------ Entries provided ------

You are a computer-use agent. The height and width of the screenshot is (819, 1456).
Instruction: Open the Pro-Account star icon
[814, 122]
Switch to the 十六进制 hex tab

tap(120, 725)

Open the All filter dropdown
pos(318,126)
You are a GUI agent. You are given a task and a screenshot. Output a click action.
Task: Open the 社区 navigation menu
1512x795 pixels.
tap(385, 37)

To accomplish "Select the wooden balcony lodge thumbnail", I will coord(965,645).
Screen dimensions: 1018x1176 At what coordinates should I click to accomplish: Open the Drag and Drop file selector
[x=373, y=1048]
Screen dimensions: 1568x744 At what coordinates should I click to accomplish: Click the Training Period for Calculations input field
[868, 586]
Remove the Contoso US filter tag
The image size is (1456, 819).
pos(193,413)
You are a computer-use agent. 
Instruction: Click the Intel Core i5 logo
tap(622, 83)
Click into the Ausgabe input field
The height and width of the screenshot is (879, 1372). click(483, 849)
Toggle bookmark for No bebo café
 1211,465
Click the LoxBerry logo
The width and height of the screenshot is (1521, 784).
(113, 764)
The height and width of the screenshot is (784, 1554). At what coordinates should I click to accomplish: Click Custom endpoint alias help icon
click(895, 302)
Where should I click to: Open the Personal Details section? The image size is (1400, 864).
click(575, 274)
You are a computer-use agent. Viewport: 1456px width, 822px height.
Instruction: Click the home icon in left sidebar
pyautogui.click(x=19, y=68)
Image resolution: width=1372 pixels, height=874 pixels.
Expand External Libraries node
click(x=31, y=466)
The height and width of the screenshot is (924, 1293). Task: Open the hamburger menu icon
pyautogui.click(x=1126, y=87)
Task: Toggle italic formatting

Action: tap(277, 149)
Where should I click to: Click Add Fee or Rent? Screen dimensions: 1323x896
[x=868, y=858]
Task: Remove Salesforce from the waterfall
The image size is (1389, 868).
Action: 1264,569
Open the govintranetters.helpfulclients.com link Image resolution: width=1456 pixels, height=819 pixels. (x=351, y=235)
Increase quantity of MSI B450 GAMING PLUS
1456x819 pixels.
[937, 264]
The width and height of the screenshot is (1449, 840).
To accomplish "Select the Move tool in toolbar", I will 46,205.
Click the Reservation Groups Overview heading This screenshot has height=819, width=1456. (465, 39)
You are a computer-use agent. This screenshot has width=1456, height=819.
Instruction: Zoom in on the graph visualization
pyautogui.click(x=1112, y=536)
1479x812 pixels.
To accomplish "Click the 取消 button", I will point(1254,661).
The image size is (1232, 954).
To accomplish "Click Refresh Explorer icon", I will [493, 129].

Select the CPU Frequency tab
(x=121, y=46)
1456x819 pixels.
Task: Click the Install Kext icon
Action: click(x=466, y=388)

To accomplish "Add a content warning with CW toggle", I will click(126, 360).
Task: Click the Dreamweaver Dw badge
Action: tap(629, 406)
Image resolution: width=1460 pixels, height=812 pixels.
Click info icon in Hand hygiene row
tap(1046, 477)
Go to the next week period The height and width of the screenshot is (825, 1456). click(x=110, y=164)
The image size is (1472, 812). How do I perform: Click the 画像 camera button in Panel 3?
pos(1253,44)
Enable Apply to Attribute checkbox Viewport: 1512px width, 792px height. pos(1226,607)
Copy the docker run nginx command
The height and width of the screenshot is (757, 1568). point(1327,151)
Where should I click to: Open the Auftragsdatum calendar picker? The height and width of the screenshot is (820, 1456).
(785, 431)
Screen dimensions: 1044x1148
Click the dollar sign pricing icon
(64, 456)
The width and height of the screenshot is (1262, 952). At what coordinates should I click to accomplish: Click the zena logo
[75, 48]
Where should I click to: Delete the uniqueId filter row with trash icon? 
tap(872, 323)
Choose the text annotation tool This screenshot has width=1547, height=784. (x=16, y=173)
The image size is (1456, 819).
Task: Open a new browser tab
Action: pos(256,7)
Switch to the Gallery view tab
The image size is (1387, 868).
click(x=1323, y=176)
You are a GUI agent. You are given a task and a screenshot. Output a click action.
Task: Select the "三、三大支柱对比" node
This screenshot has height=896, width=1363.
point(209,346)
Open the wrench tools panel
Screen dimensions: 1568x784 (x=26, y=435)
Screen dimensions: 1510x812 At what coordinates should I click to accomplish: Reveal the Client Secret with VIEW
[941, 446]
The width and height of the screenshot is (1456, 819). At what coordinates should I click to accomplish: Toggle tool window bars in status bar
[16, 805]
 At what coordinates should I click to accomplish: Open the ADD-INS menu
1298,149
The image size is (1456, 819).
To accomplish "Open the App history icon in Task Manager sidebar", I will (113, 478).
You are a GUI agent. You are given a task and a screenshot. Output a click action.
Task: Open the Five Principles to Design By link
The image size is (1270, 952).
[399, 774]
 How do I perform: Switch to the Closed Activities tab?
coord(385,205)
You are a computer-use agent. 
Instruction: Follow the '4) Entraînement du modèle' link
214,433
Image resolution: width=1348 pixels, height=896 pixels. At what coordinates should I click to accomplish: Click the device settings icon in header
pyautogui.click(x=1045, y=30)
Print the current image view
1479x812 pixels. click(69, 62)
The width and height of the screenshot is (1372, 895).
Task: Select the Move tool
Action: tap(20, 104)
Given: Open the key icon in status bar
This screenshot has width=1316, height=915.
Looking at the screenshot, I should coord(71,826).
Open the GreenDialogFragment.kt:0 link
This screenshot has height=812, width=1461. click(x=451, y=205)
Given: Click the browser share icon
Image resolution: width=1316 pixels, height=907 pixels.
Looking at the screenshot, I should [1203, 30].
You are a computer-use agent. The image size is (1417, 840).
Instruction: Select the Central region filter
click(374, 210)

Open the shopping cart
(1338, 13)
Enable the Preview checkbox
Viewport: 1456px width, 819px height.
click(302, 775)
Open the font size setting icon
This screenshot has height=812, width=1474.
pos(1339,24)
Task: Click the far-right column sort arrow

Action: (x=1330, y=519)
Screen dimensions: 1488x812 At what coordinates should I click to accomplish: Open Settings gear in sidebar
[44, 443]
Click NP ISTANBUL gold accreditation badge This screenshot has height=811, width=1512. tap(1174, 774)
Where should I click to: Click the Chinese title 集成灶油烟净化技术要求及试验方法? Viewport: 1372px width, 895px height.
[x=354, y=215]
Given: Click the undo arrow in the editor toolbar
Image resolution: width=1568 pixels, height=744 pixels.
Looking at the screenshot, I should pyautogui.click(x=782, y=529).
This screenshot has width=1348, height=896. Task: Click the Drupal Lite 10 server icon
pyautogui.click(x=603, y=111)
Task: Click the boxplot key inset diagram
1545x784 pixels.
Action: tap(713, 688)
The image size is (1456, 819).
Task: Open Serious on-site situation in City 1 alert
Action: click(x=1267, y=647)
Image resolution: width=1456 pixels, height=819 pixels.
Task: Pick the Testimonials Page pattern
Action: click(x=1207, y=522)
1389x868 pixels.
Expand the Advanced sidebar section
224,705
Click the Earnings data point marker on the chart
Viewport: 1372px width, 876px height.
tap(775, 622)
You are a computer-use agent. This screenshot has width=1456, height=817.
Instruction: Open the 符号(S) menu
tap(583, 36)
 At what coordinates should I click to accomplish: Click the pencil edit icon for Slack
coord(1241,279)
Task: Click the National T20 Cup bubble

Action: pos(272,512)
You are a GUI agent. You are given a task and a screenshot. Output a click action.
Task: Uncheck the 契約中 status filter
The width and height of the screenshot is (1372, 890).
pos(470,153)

------

▶ **Brief**:
Reproduce, with no other lines, the run of lines that begins with the one containing "Where should I click to: Click the" and ends with the last line of the material.

▶ **Completed exercise**:
Where should I click to: Click the Chinese title 集成灶油烟净化技术要求及试验方法? Viewport: 1372px width, 895px height.
[x=354, y=215]
Given: Click the undo arrow in the editor toolbar
Image resolution: width=1568 pixels, height=744 pixels.
Looking at the screenshot, I should pyautogui.click(x=782, y=529).
This screenshot has width=1348, height=896. Task: Click the Drupal Lite 10 server icon
pyautogui.click(x=603, y=111)
Task: Click the boxplot key inset diagram
1545x784 pixels.
Action: tap(713, 688)
The image size is (1456, 819).
Task: Open Serious on-site situation in City 1 alert
Action: click(x=1267, y=647)
Image resolution: width=1456 pixels, height=819 pixels.
Task: Pick the Testimonials Page pattern
Action: click(x=1207, y=522)
1389x868 pixels.
Expand the Advanced sidebar section
224,705
Click the Earnings data point marker on the chart
Viewport: 1372px width, 876px height.
tap(775, 622)
You are a computer-use agent. This screenshot has width=1456, height=817.
Instruction: Open the 符号(S) menu
tap(583, 36)
 At what coordinates should I click to accomplish: Click the pencil edit icon for Slack
coord(1241,279)
Task: Click the National T20 Cup bubble

Action: pos(272,512)
You are a GUI agent. You are given a task and a screenshot. Output a click action.
Task: Uncheck the 契約中 status filter
The width and height of the screenshot is (1372, 890).
pos(470,153)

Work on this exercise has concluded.